> _Records for the task_:
=-=-=
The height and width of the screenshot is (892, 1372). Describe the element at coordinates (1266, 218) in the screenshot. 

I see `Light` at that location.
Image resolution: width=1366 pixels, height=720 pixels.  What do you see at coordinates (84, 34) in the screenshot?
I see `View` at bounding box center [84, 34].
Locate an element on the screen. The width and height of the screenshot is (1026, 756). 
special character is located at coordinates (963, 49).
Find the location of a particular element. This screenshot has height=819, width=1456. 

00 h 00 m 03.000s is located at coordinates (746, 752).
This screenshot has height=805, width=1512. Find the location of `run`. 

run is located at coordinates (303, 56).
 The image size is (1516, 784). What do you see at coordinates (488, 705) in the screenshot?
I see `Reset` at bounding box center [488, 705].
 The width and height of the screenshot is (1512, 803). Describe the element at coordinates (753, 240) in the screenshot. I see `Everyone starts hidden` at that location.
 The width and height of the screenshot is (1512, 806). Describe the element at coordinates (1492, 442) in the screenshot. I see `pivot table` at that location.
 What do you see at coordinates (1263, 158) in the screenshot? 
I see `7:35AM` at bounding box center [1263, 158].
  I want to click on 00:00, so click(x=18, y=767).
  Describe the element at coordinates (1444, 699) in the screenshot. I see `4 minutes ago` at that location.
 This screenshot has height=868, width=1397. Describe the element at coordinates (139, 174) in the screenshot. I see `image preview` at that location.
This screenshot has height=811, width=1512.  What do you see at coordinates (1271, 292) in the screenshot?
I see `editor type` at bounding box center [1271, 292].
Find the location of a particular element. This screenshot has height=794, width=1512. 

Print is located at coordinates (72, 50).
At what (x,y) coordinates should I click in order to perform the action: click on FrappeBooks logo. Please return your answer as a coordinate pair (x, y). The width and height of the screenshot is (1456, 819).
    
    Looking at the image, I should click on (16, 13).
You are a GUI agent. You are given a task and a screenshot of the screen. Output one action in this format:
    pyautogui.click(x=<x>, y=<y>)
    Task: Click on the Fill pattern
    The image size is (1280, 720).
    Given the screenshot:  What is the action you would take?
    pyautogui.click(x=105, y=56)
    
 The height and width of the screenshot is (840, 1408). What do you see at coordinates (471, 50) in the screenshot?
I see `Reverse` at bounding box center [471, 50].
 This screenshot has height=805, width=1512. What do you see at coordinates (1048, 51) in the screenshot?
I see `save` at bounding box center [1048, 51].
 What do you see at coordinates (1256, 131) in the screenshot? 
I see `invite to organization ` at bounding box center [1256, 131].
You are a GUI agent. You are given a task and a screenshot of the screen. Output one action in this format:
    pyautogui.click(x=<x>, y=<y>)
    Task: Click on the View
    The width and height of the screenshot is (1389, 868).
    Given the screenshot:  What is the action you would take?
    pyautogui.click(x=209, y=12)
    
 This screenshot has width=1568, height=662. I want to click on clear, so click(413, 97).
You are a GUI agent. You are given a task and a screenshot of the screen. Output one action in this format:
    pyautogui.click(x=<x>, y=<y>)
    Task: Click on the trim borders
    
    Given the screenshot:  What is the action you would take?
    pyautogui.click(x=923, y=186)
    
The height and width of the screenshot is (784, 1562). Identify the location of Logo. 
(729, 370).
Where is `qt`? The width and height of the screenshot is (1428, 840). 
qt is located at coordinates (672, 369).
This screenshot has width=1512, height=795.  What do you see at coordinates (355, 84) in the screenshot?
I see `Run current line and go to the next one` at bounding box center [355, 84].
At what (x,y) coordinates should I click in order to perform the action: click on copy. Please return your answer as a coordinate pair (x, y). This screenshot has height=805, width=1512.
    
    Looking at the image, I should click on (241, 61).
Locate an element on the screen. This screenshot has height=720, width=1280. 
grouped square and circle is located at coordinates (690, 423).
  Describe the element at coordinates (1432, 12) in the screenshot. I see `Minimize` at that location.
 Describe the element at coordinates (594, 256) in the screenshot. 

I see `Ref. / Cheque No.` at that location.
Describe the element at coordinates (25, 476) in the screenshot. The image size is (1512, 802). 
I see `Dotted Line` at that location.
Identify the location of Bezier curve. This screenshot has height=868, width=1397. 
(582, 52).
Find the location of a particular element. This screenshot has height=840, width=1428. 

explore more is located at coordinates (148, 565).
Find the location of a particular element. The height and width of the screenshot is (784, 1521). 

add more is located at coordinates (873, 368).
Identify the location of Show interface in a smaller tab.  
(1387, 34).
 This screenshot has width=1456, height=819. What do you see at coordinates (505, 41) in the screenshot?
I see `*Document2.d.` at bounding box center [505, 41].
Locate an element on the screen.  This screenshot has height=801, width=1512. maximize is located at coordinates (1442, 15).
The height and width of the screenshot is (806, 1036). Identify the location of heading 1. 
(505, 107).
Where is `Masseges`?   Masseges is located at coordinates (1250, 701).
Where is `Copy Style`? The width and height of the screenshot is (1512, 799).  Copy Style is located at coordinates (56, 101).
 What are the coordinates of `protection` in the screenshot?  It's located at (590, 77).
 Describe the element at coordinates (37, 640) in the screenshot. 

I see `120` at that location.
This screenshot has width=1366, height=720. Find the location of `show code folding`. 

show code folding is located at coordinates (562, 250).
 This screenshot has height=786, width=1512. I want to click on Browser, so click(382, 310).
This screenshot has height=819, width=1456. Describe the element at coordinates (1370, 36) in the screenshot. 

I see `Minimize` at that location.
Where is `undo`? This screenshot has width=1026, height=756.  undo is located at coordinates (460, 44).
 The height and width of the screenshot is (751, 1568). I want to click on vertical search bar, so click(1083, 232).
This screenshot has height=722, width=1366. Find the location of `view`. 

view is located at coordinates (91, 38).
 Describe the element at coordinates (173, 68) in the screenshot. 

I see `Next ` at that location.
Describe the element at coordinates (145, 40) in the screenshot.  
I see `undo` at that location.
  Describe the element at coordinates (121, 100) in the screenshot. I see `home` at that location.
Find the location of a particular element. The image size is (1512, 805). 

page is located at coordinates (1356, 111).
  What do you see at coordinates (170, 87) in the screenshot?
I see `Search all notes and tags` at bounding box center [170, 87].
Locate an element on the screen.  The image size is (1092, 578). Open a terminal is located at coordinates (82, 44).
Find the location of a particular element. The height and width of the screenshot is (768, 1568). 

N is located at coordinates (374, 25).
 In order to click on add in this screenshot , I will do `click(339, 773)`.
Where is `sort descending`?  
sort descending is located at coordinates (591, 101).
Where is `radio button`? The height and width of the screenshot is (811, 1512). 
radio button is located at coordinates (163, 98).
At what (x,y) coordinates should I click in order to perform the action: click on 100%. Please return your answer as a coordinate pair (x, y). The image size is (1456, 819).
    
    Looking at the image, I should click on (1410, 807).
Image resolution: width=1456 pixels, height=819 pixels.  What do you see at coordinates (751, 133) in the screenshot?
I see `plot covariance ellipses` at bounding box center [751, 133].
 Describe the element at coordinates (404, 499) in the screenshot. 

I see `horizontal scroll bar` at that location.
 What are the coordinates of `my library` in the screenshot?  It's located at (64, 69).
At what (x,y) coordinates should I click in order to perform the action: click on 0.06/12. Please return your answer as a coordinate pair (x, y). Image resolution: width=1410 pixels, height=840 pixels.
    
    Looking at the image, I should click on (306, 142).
=-=-=
Render every row above as a JSON array of strings, one string per line, leaving out blank lines.

> _Response to the task_:
[
  "The height and width of the screenshot is (892, 1372). Describe the element at coordinates (1266, 218) in the screenshot. ",
  "I see `Light` at that location.",
  "Image resolution: width=1366 pixels, height=720 pixels.  What do you see at coordinates (84, 34) in the screenshot?",
  "I see `View` at bounding box center [84, 34].",
  "Locate an element on the screen. The width and height of the screenshot is (1026, 756). ",
  "special character is located at coordinates (963, 49).",
  "Find the location of a particular element. This screenshot has height=819, width=1456. ",
  "00 h 00 m 03.000s is located at coordinates (746, 752).",
  "This screenshot has height=805, width=1512. Find the location of `run`. ",
  "run is located at coordinates (303, 56).",
  " The image size is (1516, 784). What do you see at coordinates (488, 705) in the screenshot?",
  "I see `Reset` at bounding box center [488, 705].",
  " The width and height of the screenshot is (1512, 803). Describe the element at coordinates (753, 240) in the screenshot. I see `Everyone starts hidden` at that location.",
  " The width and height of the screenshot is (1512, 806). Describe the element at coordinates (1492, 442) in the screenshot. I see `pivot table` at that location.",
  " What do you see at coordinates (1263, 158) in the screenshot? ",
  "I see `7:35AM` at bounding box center [1263, 158].",
  "  I want to click on 00:00, so click(x=18, y=767).",
  "  Describe the element at coordinates (1444, 699) in the screenshot. I see `4 minutes ago` at that location.",
  " This screenshot has height=868, width=1397. Describe the element at coordinates (139, 174) in the screenshot. I see `image preview` at that location.",
  "This screenshot has height=811, width=1512.  What do you see at coordinates (1271, 292) in the screenshot?",
  "I see `editor type` at bounding box center [1271, 292].",
  "Find the location of a particular element. This screenshot has height=794, width=1512. ",
  "Print is located at coordinates (72, 50).",
  "At what (x,y) coordinates should I click in order to perform the action: click on FrappeBooks logo. Please return your answer as a coordinate pair (x, y). The width and height of the screenshot is (1456, 819).",
  "    Looking at the image, I should click on (16, 13).",
  "You are a GUI agent. You are given a task and a screenshot of the screen. Output one action in this format:",
  "    pyautogui.click(x=<x>, y=<y>)",
  "    Task: Click on the Fill pattern",
  "    The image size is (1280, 720).",
  "    Given the screenshot:  What is the action you would take?",
  "    pyautogui.click(x=105, y=56)",
  " The height and width of the screenshot is (840, 1408). What do you see at coordinates (471, 50) in the screenshot?",
  "I see `Reverse` at bounding box center [471, 50].",
  " This screenshot has height=805, width=1512. What do you see at coordinates (1048, 51) in the screenshot?",
  "I see `save` at bounding box center [1048, 51].",
  " What do you see at coordinates (1256, 131) in the screenshot? ",
  "I see `invite to organization ` at bounding box center [1256, 131].",
  "You are a GUI agent. You are given a task and a screenshot of the screen. Output one action in this format:",
  "    pyautogui.click(x=<x>, y=<y>)",
  "    Task: Click on the View",
  "    The width and height of the screenshot is (1389, 868).",
  "    Given the screenshot:  What is the action you would take?",
  "    pyautogui.click(x=209, y=12)",
  " This screenshot has width=1568, height=662. I want to click on clear, so click(413, 97).",
  "You are a GUI agent. You are given a task and a screenshot of the screen. Output one action in this format:",
  "    pyautogui.click(x=<x>, y=<y>)",
  "    Task: Click on the trim borders",
  "    Given the screenshot:  What is the action you would take?",
  "    pyautogui.click(x=923, y=186)",
  "The height and width of the screenshot is (784, 1562). Identify the location of Logo. ",
  "(729, 370).",
  "Where is `qt`? The width and height of the screenshot is (1428, 840). ",
  "qt is located at coordinates (672, 369).",
  "This screenshot has width=1512, height=795.  What do you see at coordinates (355, 84) in the screenshot?",
  "I see `Run current line and go to the next one` at bounding box center [355, 84].",
  "At what (x,y) coordinates should I click in order to perform the action: click on copy. Please return your answer as a coordinate pair (x, y). This screenshot has height=805, width=1512.",
  "    Looking at the image, I should click on (241, 61).",
  "Locate an element on the screen. This screenshot has height=720, width=1280. ",
  "grouped square and circle is located at coordinates (690, 423).",
  "  Describe the element at coordinates (1432, 12) in the screenshot. I see `Minimize` at that location.",
  " Describe the element at coordinates (594, 256) in the screenshot. ",
  "I see `Ref. / Cheque No.` at that location.",
  "Describe the element at coordinates (25, 476) in the screenshot. The image size is (1512, 802). ",
  "I see `Dotted Line` at that location.",
  "Identify the location of Bezier curve. This screenshot has height=868, width=1397. ",
  "(582, 52).",
  "Find the location of a particular element. This screenshot has height=840, width=1428. ",
  "explore more is located at coordinates (148, 565).",
  "Find the location of a particular element. The height and width of the screenshot is (784, 1521). ",
  "add more is located at coordinates (873, 368).",
  "Identify the location of Show interface in a smaller tab.  ",
  "(1387, 34).",
  " This screenshot has width=1456, height=819. What do you see at coordinates (505, 41) in the screenshot?",
  "I see `*Document2.d.` at bounding box center [505, 41].",
  "Locate an element on the screen.  This screenshot has height=801, width=1512. maximize is located at coordinates (1442, 15).",
  "The height and width of the screenshot is (806, 1036). Identify the location of heading 1. ",
  "(505, 107).",
  "Where is `Masseges`?   Masseges is located at coordinates (1250, 701).",
  "Where is `Copy Style`? The width and height of the screenshot is (1512, 799).  Copy Style is located at coordinates (56, 101).",
  " What are the coordinates of `protection` in the screenshot?  It's located at (590, 77).",
  " Describe the element at coordinates (37, 640) in the screenshot. ",
  "I see `120` at that location.",
  "This screenshot has width=1366, height=720. Find the location of `show code folding`. ",
  "show code folding is located at coordinates (562, 250).",
  " This screenshot has height=786, width=1512. I want to click on Browser, so click(382, 310).",
  "This screenshot has height=819, width=1456. Describe the element at coordinates (1370, 36) in the screenshot. ",
  "I see `Minimize` at that location.",
  "Where is `undo`? This screenshot has width=1026, height=756.  undo is located at coordinates (460, 44).",
  " The height and width of the screenshot is (751, 1568). I want to click on vertical search bar, so click(1083, 232).",
  "This screenshot has height=722, width=1366. Find the location of `view`. ",
  "view is located at coordinates (91, 38).",
  " Describe the element at coordinates (173, 68) in the screenshot. ",
  "I see `Next ` at that location.",
  "Describe the element at coordinates (145, 40) in the screenshot.  ",
  "I see `undo` at that location.",
  "  Describe the element at coordinates (121, 100) in the screenshot. I see `home` at that location.",
  "Find the location of a particular element. The image size is (1512, 805). ",
  "page is located at coordinates (1356, 111).",
  "  What do you see at coordinates (170, 87) in the screenshot?",
  "I see `Search all notes and tags` at bounding box center [170, 87].",
  "Locate an element on the screen.  The image size is (1092, 578). Open a terminal is located at coordinates (82, 44).",
  "Find the location of a particular element. The height and width of the screenshot is (768, 1568). ",
  "N is located at coordinates (374, 25).",
  " In order to click on add in this screenshot , I will do `click(339, 773)`.",
  "Where is `sort descending`?  ",
  "sort descending is located at coordinates (591, 101).",
  "Where is `radio button`? The height and width of the screenshot is (811, 1512). ",
  "radio button is located at coordinates (163, 98).",
  "At what (x,y) coordinates should I click in order to perform the action: click on 100%. Please return your answer as a coordinate pair (x, y). The image size is (1456, 819).",
  "    Looking at the image, I should click on (1410, 807).",
  "Image resolution: width=1456 pixels, height=819 pixels.  What do you see at coordinates (751, 133) in the screenshot?",
  "I see `plot covariance ellipses` at bounding box center [751, 133].",
  " Describe the element at coordinates (404, 499) in the screenshot. ",
  "I see `horizontal scroll bar` at that location.",
  " What are the coordinates of `my library` in the screenshot?  It's located at (64, 69).",
  "At what (x,y) coordinates should I click in order to perform the action: click on 0.06/12. Please return your answer as a coordinate pair (x, y). Image resolution: width=1410 pixels, height=840 pixels.",
  "    Looking at the image, I should click on (306, 142)."
]